These kits are MUCH cheaper online. If you have a Petsmart (not Petco) around, they will match their online price if you print out the page. Typically 50% off or so.


----------



## milalic (Aug 26, 2005)

Shrimp&Snails said:


> I doubt everyone's tanks are the same in an entire city. There are factors that affect indivual tanks and their readings.
> 
> I would buy some testers and test your own tank water.....you will need the testers anyway and it's better to be safe than sorry.
> Bee shrimp are more sensitive than cherry shrimp....I have several but I wouldn't keep bees in with them because they would hate the PH.....plus Bee shrimp are more expensive to replace.
> ...


I am not saying not to buy test kits or that your current tank water is the same at what the city is telling you. What I am saying is that calling your water department and telling them your address, they will be able to give you a better report of what your water parameters are out of the tap water. That way you have a better idea of what your tap water has.

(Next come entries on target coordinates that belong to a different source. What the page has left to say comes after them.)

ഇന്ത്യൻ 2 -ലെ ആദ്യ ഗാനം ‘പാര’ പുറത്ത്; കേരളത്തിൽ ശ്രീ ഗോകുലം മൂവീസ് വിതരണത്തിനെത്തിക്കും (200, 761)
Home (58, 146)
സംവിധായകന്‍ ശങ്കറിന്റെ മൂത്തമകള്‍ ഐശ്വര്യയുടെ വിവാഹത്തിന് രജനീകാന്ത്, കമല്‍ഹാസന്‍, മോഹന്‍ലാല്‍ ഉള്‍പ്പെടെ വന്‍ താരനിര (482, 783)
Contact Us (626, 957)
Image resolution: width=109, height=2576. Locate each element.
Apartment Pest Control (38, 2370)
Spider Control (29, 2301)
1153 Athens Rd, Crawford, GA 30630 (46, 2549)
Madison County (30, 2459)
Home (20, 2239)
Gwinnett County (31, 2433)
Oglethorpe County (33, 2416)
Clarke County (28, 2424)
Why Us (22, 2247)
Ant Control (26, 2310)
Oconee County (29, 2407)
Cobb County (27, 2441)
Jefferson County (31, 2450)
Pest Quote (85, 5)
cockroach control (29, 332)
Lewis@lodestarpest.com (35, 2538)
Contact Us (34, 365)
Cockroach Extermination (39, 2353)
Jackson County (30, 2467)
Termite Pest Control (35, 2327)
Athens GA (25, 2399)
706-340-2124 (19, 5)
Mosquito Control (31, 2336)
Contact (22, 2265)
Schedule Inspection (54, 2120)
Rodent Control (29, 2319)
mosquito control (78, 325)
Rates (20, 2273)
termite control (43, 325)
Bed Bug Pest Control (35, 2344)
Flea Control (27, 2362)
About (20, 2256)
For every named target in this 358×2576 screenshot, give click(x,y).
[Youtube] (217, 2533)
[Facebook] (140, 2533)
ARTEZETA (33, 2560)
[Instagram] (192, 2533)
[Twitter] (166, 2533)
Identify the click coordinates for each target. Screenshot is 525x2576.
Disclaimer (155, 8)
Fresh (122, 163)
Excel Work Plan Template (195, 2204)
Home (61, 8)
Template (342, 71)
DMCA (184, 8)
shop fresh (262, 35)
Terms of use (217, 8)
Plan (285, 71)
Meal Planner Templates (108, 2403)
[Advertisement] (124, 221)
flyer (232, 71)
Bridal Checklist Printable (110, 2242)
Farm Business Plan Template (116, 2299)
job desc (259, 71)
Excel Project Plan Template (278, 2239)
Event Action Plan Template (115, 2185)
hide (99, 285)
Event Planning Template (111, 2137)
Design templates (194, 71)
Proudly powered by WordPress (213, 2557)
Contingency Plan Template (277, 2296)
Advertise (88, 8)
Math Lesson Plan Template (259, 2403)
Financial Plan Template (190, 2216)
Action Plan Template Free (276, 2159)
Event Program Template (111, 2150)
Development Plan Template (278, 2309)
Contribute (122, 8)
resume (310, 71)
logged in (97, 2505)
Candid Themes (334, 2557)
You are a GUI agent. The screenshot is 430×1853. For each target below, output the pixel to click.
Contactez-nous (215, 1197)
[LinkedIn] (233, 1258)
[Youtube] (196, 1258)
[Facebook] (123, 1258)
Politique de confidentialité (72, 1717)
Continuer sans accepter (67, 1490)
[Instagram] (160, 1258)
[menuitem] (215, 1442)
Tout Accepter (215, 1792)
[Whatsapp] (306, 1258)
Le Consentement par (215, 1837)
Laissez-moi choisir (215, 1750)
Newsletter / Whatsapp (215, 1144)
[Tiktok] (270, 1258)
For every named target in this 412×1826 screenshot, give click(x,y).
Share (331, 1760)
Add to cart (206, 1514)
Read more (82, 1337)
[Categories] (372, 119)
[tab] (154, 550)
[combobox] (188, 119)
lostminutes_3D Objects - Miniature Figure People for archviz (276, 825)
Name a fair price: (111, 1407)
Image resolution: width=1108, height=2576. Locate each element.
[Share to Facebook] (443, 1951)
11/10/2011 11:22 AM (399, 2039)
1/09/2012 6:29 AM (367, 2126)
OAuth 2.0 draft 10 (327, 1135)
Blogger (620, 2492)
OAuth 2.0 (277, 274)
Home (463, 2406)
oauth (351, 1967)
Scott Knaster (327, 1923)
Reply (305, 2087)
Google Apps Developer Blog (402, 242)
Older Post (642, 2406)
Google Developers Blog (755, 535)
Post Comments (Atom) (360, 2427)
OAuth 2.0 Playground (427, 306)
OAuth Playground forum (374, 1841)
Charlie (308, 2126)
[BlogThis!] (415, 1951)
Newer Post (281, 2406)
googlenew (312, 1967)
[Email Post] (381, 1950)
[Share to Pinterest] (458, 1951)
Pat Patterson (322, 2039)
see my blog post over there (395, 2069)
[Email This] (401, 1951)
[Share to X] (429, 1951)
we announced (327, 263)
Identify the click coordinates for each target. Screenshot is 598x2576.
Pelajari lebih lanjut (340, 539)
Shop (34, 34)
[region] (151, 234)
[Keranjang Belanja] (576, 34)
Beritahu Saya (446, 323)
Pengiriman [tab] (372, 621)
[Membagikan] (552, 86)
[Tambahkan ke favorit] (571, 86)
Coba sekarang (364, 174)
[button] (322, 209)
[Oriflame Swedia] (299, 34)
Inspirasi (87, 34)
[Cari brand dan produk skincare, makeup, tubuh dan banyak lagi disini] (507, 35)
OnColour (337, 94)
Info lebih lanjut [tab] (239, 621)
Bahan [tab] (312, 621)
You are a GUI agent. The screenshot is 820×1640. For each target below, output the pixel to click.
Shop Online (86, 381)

Do not buy the 5 in 1 test strips. Get a freshwater master kit.

CHeers,
Pedro


----------



## PlantsAndMe (Apr 3, 2005)

I was in a big hurry today and I just grabbed the 5-in-1 test kit. Don't worry, I plan to return it since I haven't even open the box yet. I check Petsmart price online for the freshwater master set and it was $13 bucks but the store's price was $26. So...I've been begging my brother the entire day to drive me to Petsmart and be back home in 15 minutes (parents prohibit my brother to drive me to any fish store). Sigh...I want to try out that price match for some substrate and the test kit of course.


----------



## erijnal (Apr 5, 2006)

petsmart will price match their own online prices so don't worry about it


----------



## PlantsAndMe (Apr 3, 2005)

Do they price match other sites such as BigAls? I want to buy some substrate and instead of paying $24 bucks I prefer the $13 from BigAls.


----------



## erijnal (Apr 5, 2006)

in my experience if your cashier is a low-level worker, the person won't care and will match the price for you. if, however, you happen to get in line where a manager is working the register, he/she will likely know the store policy for price matching and will not allow you to price match from other online stores


----------